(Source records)

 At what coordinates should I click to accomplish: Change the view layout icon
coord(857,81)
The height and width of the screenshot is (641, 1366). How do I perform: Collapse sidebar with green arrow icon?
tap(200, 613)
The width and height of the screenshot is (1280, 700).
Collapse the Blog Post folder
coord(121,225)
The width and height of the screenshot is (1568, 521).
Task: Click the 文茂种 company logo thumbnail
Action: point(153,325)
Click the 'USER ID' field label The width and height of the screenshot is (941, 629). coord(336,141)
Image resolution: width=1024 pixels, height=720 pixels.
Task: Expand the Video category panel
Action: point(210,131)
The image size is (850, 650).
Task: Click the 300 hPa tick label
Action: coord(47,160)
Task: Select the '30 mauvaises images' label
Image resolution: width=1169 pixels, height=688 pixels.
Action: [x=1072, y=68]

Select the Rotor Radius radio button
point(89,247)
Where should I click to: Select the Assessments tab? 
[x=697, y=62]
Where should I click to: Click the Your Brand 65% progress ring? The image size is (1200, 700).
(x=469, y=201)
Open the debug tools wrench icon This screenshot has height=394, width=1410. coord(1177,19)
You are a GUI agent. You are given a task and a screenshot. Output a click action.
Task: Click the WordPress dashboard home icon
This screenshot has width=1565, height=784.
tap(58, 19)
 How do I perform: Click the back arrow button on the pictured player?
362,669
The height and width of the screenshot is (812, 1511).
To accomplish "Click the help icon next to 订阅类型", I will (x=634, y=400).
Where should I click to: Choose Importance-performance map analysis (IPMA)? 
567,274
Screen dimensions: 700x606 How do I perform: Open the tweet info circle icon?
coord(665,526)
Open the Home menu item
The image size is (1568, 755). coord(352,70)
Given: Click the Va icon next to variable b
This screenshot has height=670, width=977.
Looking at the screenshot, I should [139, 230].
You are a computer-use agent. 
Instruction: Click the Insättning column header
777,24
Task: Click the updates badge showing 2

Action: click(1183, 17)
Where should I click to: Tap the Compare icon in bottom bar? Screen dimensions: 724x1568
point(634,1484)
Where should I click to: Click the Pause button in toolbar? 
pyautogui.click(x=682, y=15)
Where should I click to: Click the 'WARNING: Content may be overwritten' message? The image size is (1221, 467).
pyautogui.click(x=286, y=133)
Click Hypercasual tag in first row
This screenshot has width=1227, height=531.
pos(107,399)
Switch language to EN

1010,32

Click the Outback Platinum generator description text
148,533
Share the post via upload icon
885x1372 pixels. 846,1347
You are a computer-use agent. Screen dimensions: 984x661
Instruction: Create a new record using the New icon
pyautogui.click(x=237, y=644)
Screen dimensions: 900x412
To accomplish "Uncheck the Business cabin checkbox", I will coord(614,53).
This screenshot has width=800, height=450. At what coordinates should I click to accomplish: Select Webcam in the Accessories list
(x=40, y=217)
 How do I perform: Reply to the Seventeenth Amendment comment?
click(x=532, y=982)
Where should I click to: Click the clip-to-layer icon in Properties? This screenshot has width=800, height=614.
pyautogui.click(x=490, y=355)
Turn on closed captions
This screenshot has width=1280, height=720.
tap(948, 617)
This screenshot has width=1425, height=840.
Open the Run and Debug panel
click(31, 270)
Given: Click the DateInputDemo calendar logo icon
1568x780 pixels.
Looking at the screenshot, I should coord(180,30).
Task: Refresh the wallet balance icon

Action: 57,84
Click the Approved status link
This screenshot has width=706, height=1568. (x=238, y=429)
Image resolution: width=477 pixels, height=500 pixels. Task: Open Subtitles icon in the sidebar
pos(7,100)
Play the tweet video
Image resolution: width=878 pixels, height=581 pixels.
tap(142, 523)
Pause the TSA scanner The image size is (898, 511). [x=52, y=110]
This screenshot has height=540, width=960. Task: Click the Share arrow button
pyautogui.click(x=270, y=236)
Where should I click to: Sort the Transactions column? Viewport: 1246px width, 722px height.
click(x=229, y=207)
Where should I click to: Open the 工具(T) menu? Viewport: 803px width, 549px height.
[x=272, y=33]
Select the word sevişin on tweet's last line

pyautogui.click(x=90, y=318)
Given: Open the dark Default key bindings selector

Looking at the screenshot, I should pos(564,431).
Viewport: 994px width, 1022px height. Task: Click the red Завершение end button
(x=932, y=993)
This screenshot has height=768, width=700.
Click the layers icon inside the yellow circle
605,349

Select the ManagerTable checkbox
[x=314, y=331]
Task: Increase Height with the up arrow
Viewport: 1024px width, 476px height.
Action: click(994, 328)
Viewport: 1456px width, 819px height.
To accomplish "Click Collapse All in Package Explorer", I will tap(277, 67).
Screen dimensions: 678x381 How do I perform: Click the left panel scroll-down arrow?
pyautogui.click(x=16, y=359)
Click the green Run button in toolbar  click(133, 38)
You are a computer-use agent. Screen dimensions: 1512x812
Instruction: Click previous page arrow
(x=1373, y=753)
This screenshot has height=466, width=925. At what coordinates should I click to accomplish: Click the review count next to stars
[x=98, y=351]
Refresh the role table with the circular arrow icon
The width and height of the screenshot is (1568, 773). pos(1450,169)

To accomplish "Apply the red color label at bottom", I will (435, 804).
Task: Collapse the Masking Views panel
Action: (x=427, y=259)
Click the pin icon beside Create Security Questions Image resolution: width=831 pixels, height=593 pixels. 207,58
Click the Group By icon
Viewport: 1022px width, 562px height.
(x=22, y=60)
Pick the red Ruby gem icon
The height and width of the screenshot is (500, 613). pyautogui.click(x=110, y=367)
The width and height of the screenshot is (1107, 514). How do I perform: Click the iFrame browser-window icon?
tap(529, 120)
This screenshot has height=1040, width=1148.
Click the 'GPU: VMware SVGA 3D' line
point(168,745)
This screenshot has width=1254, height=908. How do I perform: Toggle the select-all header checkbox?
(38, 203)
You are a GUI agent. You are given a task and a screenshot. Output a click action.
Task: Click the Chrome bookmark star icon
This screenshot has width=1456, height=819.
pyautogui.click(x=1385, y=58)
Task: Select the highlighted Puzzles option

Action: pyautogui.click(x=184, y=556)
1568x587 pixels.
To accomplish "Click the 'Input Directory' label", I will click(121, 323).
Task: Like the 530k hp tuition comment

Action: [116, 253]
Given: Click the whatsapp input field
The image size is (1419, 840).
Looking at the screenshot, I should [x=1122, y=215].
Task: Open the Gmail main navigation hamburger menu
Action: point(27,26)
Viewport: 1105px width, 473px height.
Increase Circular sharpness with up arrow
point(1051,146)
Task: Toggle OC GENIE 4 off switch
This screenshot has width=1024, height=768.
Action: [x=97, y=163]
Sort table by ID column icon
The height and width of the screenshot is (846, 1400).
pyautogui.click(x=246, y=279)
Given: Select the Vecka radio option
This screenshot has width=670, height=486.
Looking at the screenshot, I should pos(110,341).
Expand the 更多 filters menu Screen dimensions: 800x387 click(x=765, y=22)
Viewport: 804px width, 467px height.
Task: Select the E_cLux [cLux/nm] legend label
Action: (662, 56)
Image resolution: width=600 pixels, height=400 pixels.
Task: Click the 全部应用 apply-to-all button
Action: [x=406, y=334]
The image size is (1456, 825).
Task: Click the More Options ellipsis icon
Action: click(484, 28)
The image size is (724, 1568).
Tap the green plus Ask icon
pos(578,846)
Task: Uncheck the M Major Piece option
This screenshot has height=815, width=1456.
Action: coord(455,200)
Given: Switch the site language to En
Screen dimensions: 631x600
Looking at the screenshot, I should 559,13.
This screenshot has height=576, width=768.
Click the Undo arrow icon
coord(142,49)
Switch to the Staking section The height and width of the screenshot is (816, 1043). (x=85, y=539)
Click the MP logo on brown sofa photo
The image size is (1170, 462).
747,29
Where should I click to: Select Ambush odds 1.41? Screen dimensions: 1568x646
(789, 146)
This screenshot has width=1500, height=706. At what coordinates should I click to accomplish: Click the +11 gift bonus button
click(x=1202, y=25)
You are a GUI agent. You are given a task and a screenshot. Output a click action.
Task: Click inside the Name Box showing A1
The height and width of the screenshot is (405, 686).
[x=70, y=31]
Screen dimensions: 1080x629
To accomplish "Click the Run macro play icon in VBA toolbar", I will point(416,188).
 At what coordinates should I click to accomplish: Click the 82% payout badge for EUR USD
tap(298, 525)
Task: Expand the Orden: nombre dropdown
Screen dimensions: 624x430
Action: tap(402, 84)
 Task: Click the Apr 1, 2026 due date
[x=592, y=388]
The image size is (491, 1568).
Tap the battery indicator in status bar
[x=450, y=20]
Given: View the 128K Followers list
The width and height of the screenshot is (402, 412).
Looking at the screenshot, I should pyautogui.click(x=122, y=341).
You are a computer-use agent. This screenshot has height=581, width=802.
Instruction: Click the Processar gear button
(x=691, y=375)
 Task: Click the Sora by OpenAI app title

### Given exercise
Retype the records above verbatim, from the line containing "This screenshot has width=1500, height=706." through the line containing "tap(298, 525)", including both of those lines.

### Answer to the task
This screenshot has width=1500, height=706. At what coordinates should I click to accomplish: Click the +11 gift bonus button
click(x=1202, y=25)
You are a GUI agent. You are given a task and a screenshot. Output a click action.
Task: Click inside the Name Box showing A1
The height and width of the screenshot is (405, 686).
[x=70, y=31]
Screen dimensions: 1080x629
To accomplish "Click the Run macro play icon in VBA toolbar", I will point(416,188).
 At what coordinates should I click to accomplish: Click the 82% payout badge for EUR USD
tap(298, 525)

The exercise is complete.